Adjust based on what your app actually does. A high-frequency game might raise the frequency budget; a low-traffic dashboard might tighten the payload cap.

Fixing a violation

  1. Click the violation badge on the event.
  2. Inspect the payload size and frequency in the detail panel.
  3. Apply the right fix:
    • Payload too large — drop deep clones, remove unused fields, normalize before emitting.
    • Too frequent — debounce or throttle the emitter.
    • Slow subscriber — make handlers async, simplify computations, defer non-critical work.
    • Total/min spike — review whether all events are needed.

Performance Analysis

Scenario: How much do cart:updated subscribers actually cost?

Steps

  1. Select the event in the list.
  2. See per-subscriber timings:
    Delivery:
    updateUI() 15ms
    persistState() 2ms
    triggerNotification() 89ms <- SLOW
    Total: 106ms
  3. Investigate the slow subscriber:
    • Why 89 ms?
    • Set a breakpoint or read the code.
  4. Optimize:
    • Shrink the payload.
    • Make the handler async (debounce/throttle).
    • Simplify the subscriber's logic.

Slow subscriber threshold

Event Lens flags any individual handler that takes > 50 ms with a SLOW badge.

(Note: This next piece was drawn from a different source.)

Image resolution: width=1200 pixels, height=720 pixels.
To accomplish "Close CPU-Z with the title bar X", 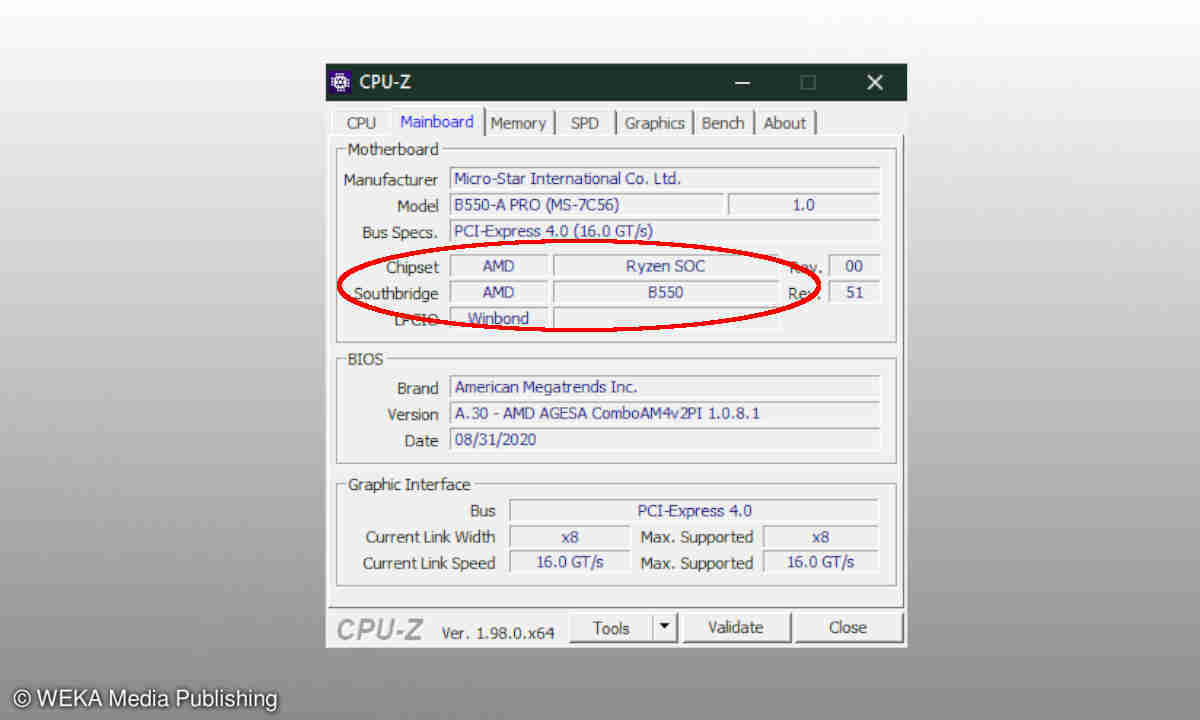I will [874, 83].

The total event delivery time is shown in the detail panel.

A 100 ms total delivery is the rough boundary where users start to feel UI lag — that's also the default subscriber-duration budget.

Tips & Tricks

  • Sort by delivery time — find your most expensive events at a glance.
  • Combine with Chains — slow subscribers often trigger more slow events; chain view exposes the cascade.
  • Watch the Leaks tab during dev — leaks usually appear during heavy interaction (scroll, resize, route changes).
  • Set tight budgets early — a 50 ms handler today becomes a 200 ms handler in six months unless someone is watching.